— Begin Source extract —

Studio album by Mark O'Connor
- Released: 1997
- Recorded: 1997
- Genre: Country
- Length: 63:06
- Label: Sony
- Producer: Mark O'Connor

Mark O'Connor chronology
| The Fiddle Concerto (1994) | Liberty! (1997) | Midnight on the Water (1998) |

= Liberty! (album) =

Liberty! is a 1997 album by Mark O'Connor, which comprises his soundtrack to the six-part PBS series Liberty!. The album is composed mostly of period songs arranged by O'Connor, with the exception of "Freedom" and the theme for the series, written by O'Connor, entitled "Song of the Liberty Bell".

Professional ratings
Review scores
| Source | Rating |
| Allmusic |  |

==Track listing==
All tracks except for "Freedom" were arranged or written by Mark O'Connor.

— End Source extract —

Written request 1: List every album named in the Mark O'Connor chronology of the Liberty! album entry, with its year.
Written request 2: According to the Liberty! album entry, what is the title of the theme O'Connor wrote for the series?

— Begin Dataset section —

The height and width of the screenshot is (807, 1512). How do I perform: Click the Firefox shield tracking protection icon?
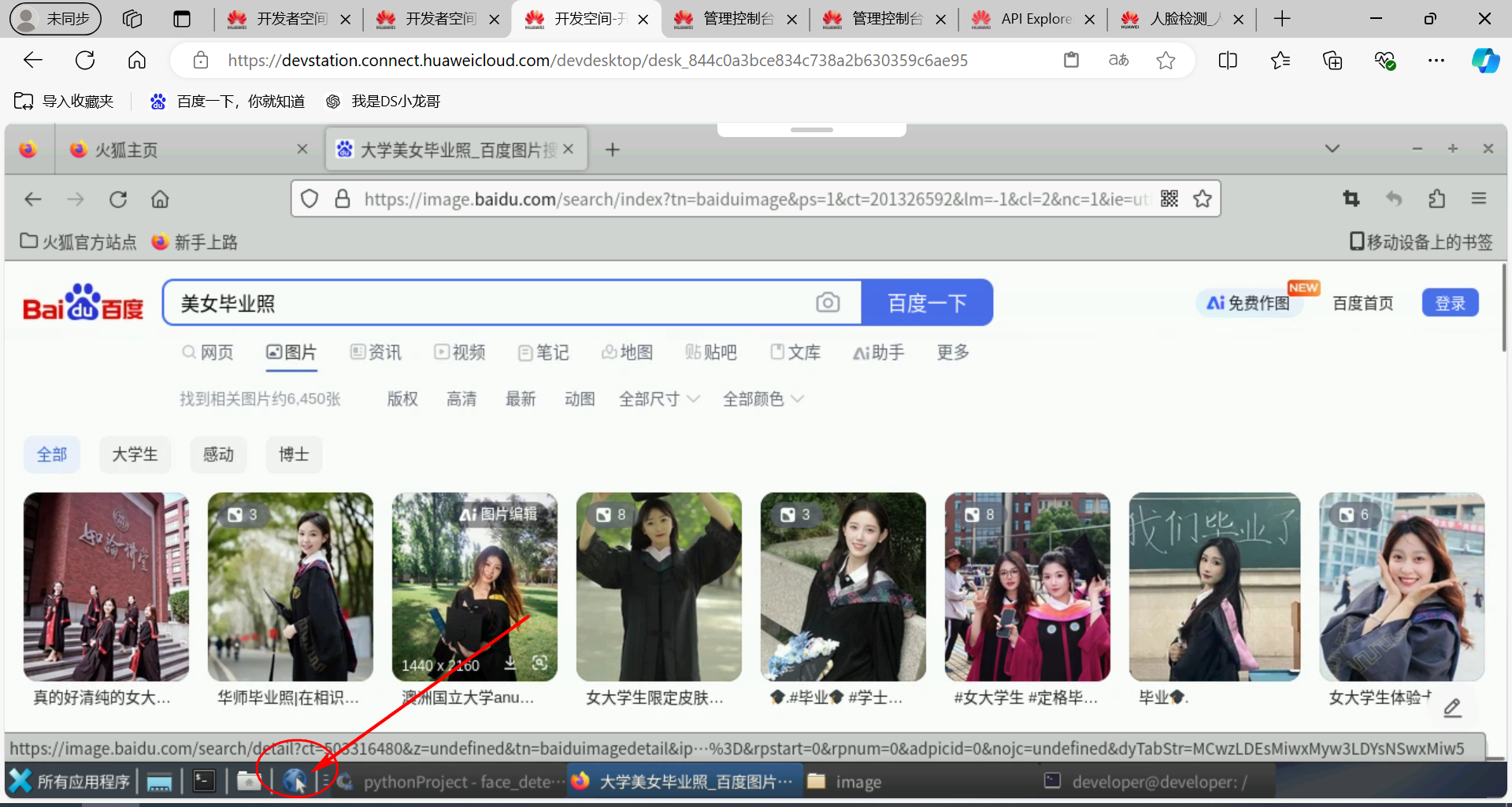tap(309, 199)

— End Dataset section —

Complete response 1: The Fiddle Concerto (1994), Liberty! (1997), Midnight on the Water (1998)

Complete response 2: "Song of the Liberty Bell"